Unlike accident insurance, which is compulsory, taking out daily sickness allowance insurance is voluntary. You are, however, obliged to carry on paying the wages of any employees who have fallen ill or had an accident. How long this obligation lasts depends on seniority and region. That's why businesses find that taking out daily sickness allowance insurance pays off.
Helsana Business Salary daily sickness allowance takes over from firms the obligation to pay continuing wages up to the point where social insurance may start paying out. That means the employees are better off, while their employer benefits from the predictability of the costs involved.

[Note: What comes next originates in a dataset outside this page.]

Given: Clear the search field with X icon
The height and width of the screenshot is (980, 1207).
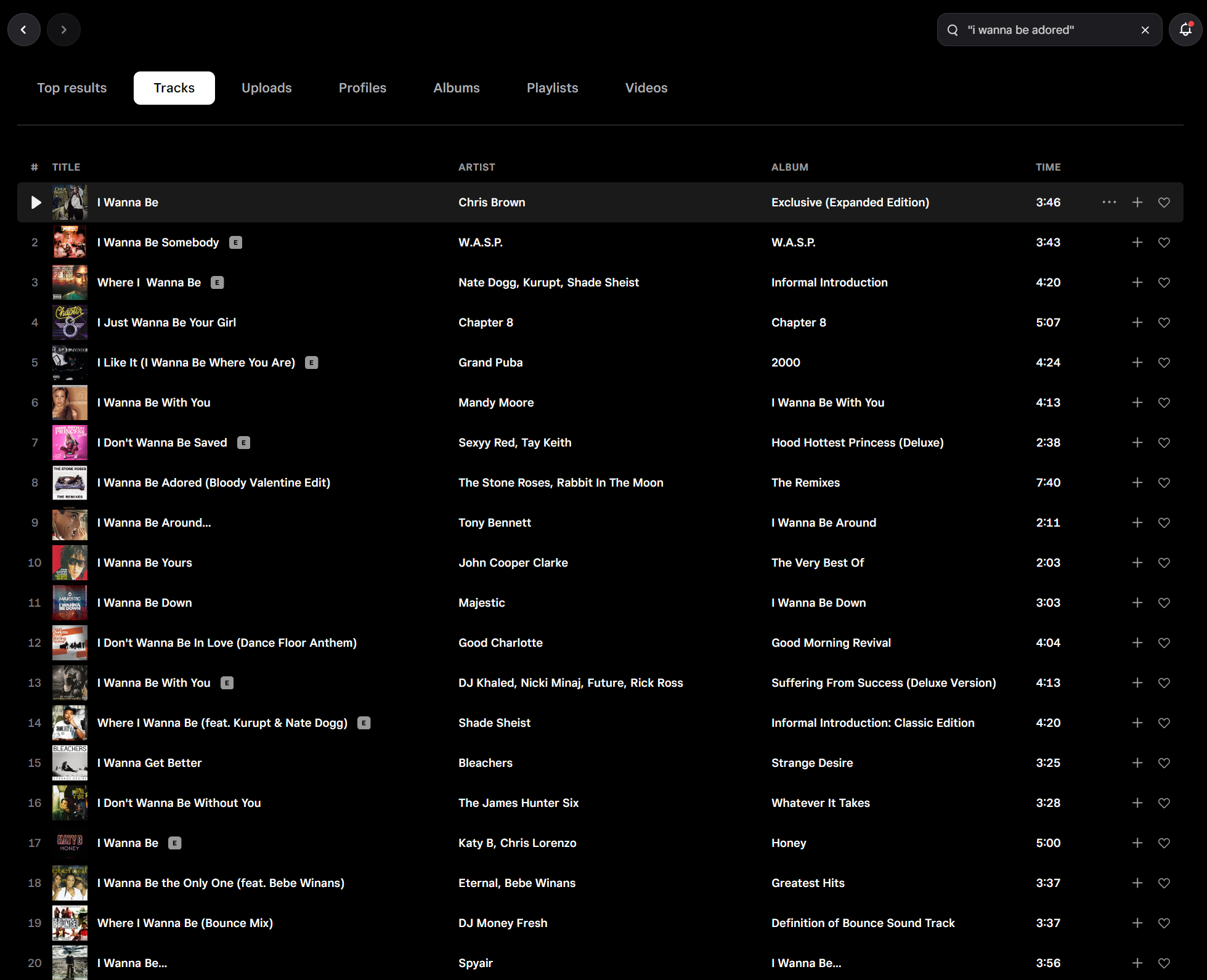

Insurance obligations and options in the event of illness
Compulsory insurance obligation or obligation to continue salary payments
Voluntary insurance option
What you have to think about when taking out daily sickness allowance insurance:
You decide for yourself when the insurance benefits kick in. During this waiting period, you, as an employer, are still obliged to keep on paying the employee's wages. So a longer waiting period is more financially risky and means you need a bigger financial buffer. There again, you do save on premiums.
And it's worth remembering that shorter illnesses happen more often than longer ones.
Amount of benefits
The amount of the benefits determines just what proportion of their wages employees receive when they're ill. The proportion is very often 80%. It's assumed that employees can cope with this sort of reduction in income. This proportion is also the most that the employer is obliged to continue to pay as wages, so the insurance benefit is recognised as equivalent. Lower benefits mean cheaper premiums. You should ask yourself, though, whether all your employees can cope with the loss of 20% of their income.
Groups of persons
Lots of firms have a diverse workforce. Their risks and their needs for security are just as varied. That's when it makes sense to split your employees into groups of persons with different fringe benefits.